Industry Profile: Music Audience Exchange (MAX)

One of the challenges music artists face today is promoting their music in an efficient way to garner traction and more fans. Various entities can help contribute to specific aspects of an artist’s career—distribution, touring, label deals—but how can an artist get their music promoted?  The answer could be found at marketing and promotions company, Music Audience Exchange (MAX), headquartered in Plano, TX. Music Connection first collaborated with MAX for the South by Southwest (SXSW) festival in 2017 and recently reconnected with Director of Artist Relations, Jarred Goldner, to discuss how consumer brands and artists can benefit from each other in advantageous co-branded campaigns to further engage their audiences.

Founded in 2014, Music Audience Exchange uses data science and analytics to foster fruitful partnerships. The business model expands on the digital marketing experience of co-founder and CEO, Nathan Hanks, and applies it to the music industry space—an opportunity to utilize data and analytics to identify shared audiences between brands and emerging artists and pair them together. The company dives into psychographics, acquiring first-party data by crowd and fan sourcing their own surveys, thus mapping hundreds of audience demographics into a “Scrooge McDuck vault” database of 2.4 million artists within 765 music genres.

To enrich the artist-brand-audience relationship, Music Audience Exchange advocates partnering with brands. Goldner affirms, “They can help with that promotion if you’re releasing a new single, putting out a new album, [or] going on tour.” MAX creates call-to-action campaigns in forms of compelling promotional videos, radio/streaming audio, custom content hubs, images, social media posts and live experiences to ensure both sides of a partnership reap the benefits of increased engagement, sales, views, audience and more. These individually tailored partnerships can result in brands acquiring new consumers and artists gaining new fans. Other achievements include artists having their own Pandora channel, playlist slots, Grammy nominations, top spots on charts and more.

But with high-profile clients such as Dr Pepper, Ford, Jack Daniel’s, among others, how can artists get matched up to partner? Not just any artist is chosen—the artist must be the right fit. Liking the brand is a positive start; however, Music Audience Exchange works to ensure the two partners are a good match and that the connection is authentic. Primarily, MAX uses the database to determine the audience makeup by looking at demographics, location, social engagement, streams, touring and more, which is then followed by interviews to further gauge if the artist resonates most with the brand. Also high on the consideration radar is the emphasis on an artist’s content. “You have to be tight on what you put out into the world,” Goldner asserts. “My team is looking at everything you’re doing online, and [if] we can flag things that are highly inappropriate...I might not even contact you.

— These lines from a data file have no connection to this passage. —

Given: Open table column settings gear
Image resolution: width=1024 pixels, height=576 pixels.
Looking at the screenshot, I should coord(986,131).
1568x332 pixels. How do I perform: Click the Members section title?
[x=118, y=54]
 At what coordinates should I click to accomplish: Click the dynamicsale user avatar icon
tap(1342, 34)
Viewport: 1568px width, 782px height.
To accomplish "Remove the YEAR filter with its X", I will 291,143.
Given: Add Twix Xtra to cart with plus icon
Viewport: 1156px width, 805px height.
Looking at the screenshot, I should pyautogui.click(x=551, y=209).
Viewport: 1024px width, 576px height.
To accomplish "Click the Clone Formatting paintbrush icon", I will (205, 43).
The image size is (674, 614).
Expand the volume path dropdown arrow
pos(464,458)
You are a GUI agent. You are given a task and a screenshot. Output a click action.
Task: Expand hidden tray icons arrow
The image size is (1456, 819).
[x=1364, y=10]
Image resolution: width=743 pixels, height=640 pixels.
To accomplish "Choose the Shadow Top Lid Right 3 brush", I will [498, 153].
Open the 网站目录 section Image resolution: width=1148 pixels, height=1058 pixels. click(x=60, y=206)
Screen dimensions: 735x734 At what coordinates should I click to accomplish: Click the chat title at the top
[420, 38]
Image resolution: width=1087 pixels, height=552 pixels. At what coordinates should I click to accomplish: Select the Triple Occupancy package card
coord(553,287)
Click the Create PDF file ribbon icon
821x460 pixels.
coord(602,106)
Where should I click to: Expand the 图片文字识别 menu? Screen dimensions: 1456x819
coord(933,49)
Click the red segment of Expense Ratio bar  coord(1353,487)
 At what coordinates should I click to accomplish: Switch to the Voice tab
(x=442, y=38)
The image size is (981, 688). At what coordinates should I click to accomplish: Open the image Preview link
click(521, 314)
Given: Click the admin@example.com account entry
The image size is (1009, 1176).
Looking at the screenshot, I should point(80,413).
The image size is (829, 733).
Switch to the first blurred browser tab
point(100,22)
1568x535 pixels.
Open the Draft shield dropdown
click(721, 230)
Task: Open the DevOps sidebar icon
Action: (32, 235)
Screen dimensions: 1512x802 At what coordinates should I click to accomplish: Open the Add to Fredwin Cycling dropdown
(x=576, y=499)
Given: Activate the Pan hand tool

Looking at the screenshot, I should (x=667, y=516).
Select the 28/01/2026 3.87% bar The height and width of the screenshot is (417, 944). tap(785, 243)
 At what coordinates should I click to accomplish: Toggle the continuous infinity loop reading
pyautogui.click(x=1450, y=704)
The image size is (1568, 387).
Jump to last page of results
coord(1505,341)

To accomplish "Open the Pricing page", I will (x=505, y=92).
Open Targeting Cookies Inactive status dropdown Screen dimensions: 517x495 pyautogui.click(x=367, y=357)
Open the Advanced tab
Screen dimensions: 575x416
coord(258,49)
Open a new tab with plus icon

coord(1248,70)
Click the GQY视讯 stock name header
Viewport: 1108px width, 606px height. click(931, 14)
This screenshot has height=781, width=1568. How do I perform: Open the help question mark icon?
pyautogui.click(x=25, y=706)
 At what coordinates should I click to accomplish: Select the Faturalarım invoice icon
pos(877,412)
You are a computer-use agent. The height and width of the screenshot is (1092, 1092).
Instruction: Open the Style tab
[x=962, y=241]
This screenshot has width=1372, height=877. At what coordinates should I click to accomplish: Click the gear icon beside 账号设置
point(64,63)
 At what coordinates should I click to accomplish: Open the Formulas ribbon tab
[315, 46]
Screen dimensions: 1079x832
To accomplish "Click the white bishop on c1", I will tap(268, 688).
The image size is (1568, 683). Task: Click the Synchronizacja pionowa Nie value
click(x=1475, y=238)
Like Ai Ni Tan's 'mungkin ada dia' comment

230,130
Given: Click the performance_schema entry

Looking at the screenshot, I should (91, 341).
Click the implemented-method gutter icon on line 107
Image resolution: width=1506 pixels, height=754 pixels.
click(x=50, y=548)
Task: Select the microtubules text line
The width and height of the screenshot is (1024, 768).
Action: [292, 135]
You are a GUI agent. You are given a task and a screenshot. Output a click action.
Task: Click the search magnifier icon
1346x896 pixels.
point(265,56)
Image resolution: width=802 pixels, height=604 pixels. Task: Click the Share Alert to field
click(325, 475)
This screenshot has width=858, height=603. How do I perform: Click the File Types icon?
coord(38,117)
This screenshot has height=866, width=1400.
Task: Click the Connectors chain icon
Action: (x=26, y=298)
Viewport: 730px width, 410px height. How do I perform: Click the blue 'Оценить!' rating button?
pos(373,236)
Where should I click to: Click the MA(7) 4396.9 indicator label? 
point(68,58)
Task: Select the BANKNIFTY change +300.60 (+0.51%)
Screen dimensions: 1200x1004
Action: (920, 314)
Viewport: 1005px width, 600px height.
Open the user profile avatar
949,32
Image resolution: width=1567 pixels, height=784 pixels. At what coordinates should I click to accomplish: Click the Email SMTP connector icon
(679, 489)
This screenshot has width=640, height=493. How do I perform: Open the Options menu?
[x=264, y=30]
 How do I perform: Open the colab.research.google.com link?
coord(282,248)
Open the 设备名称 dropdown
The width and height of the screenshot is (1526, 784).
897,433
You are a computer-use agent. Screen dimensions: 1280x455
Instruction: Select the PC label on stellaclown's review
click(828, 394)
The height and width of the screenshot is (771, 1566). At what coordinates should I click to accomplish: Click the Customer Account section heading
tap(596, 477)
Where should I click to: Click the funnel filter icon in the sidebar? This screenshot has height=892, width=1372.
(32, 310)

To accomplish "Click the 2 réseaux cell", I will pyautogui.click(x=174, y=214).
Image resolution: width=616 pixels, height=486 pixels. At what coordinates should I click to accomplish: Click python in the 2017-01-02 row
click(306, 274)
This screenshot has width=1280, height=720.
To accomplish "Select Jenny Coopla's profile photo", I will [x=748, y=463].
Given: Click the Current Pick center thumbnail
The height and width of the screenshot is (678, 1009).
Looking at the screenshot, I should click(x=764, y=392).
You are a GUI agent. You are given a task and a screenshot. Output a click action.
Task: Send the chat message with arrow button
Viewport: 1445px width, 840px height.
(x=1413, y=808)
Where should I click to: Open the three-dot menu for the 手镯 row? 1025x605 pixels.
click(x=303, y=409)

You are being excluded before we even know if you care about that brand.”

Artists interested in getting in touch with MAX can visit the company’s website where they can fill out a form under the “Artists/Managers” tab, but Goldner alerts that the company may not work with them right away. “Artists reach out daily,” he informs, “but that doesn’t mean that I have something immediately for them or that they are a fit for a program we are running...It’s not IF we work together, it’s WHEN, because eventually we’ll have a program that makes sense.” But don’t let that be discouraging. MAX maintains its prerogative by helping artists without officially working together. Upon registering on the website, artists can acquire a personal link to a survey for their fans, and once 50+ have taken it, MAX’s system will provide insight on what brands and industries are fit for the artist. An example springs to mind, “We had a female country singer take [that] information to sell a golf sponsorship and lock in an episode on HGTV, because her fan [demographic and psychographic] highlighted golf, DIY and specifically HGTV viewers.” He goes on to declare, “If an artist can use the information we provide to help influence their own sponsorship, then that is still a win.”

Coming up on the agenda, the company is currently gearing up for the 2018 SXSW festival where Goldner will participate in an industry panel alongside Berklee College of Music’s Associate Professor of Music Business/Management George Howard, ATC Management’s Artist Manager Jonny Dawson, Spotify’s long-term Publishing Strategist Erik Beijnoff and singer-songwriter Beatie Wolfe. The panel will discuss playlists and how they play a part in the “music industry and gatekeepers” system. In addition, the panelists will offer their opinions on whether playlists are helpful or hurtful, what people should look for and how artists should interact.

At the end of the day, Music Audience Exchange continues its war cry of “more music, less ads.” Their goal is to have the artist’s music and story told in one-way ad messages that won’t get passed on after being screamed at in a used car salesman fashion. “It’s still great to have advertising or backing,” Goldner says. “But it’s important that the message be correct and tightened down to a point where people engage...If you don’t have good music and a good story, you can only go so far, right?”